Brighter Green’s latest documentary, “What’s for Dinner?”, questions whether people of the developing world–specifically, China–will be able to consume as much meat and dairy as people of the developed world, without exceeding the carrying capacity of the earth beyond repair. If the meat industry continues to expand in China, there could major consequences for both global food markets and climate change. Recent reports estimate that global livestock production and consumption may be responsible for 51% of annual greenhouse gas emissions. As the meat industry expands in developing countries, large supplies of grains such as corn will be required to support the increased populations of cows, pigs, and chickens. A May 2008 study showed that the growth in Chinese meat consumption since 1995 requires an additional eight billion bushels of grain annually for livestock feed’this puts incredible pressure on world grain supplies.

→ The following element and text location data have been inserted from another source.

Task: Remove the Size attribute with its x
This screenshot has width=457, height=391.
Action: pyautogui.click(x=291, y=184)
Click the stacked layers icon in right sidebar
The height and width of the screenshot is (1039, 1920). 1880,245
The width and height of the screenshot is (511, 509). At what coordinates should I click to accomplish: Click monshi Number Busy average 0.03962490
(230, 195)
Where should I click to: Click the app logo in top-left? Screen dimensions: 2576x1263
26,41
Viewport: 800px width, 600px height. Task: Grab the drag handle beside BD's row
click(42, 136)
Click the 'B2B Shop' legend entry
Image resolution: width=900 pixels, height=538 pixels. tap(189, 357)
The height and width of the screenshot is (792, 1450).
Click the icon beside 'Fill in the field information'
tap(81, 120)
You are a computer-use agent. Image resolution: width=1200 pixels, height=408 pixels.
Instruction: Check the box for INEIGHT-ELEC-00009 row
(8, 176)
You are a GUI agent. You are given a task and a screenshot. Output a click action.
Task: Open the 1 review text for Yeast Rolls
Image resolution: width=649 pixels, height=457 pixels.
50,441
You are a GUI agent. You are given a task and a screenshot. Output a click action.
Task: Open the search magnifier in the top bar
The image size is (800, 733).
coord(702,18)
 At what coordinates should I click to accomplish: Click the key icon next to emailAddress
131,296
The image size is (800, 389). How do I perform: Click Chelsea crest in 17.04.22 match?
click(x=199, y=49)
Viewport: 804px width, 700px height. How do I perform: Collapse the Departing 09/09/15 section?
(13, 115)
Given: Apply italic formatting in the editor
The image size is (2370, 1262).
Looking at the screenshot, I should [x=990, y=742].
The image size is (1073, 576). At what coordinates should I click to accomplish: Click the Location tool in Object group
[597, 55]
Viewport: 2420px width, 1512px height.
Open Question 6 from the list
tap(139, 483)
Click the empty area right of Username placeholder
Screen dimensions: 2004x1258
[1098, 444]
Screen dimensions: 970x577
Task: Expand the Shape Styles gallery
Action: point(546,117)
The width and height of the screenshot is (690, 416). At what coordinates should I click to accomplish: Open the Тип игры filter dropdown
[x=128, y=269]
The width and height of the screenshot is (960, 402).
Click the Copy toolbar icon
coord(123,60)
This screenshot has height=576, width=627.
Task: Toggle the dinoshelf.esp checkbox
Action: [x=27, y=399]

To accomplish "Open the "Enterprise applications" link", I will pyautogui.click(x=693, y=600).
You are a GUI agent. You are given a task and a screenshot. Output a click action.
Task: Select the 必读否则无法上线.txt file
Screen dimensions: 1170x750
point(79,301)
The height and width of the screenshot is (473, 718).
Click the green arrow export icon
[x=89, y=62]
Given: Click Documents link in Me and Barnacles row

If more than half of global greenhouse gas emissions are produced by livestock, then the connection between food and climate change is clear. The more animals around the world eating grain, breathing, and passing gas, the more CO2 and methane released into the atmosphere. Another crucial connection in understanding food sustainability is the interdependent relationship between Meat World and the grain world. Around the globe’and especially in the developing countries’national economies are at the mercy of tenuous cycles of food supply and demand, flood and drought, urbanization and land shortages. Increased meat consumption is reflected in all of these cycles. Livestock put major pressure on grain supplies and on the land: If Chinese meat consumption increases to 45% above 2008 levels, placing it on par with US consumption rates, an additional 277 million metric tones of grains will be required to support the growth’and this additional grain will require 68 million acres of arable land. Crop production is much less profitable than producing meat, and as a result, crop farming often takes place on poor quality land that is denuded and most susceptible to drought.
There simply isn’t enough fertile cropland remaining on the globe to maintain this uncontrolled growth in meat production and consumption. Where is all this extra grain going to come from? Right now, a record one billion people are hungry and a child dies every six seconds from malnutrition. In most developing nations, grains are the primary source of calories since meat is too expensive. Increased meat consumption in large countries with huge populations like China will greatly limit the world’s grain supply. If China began importing only 5% of its total current grain supply, this elevated demand would require the grain exports of all other countries, taking calories away from people in the poorest parts of the world.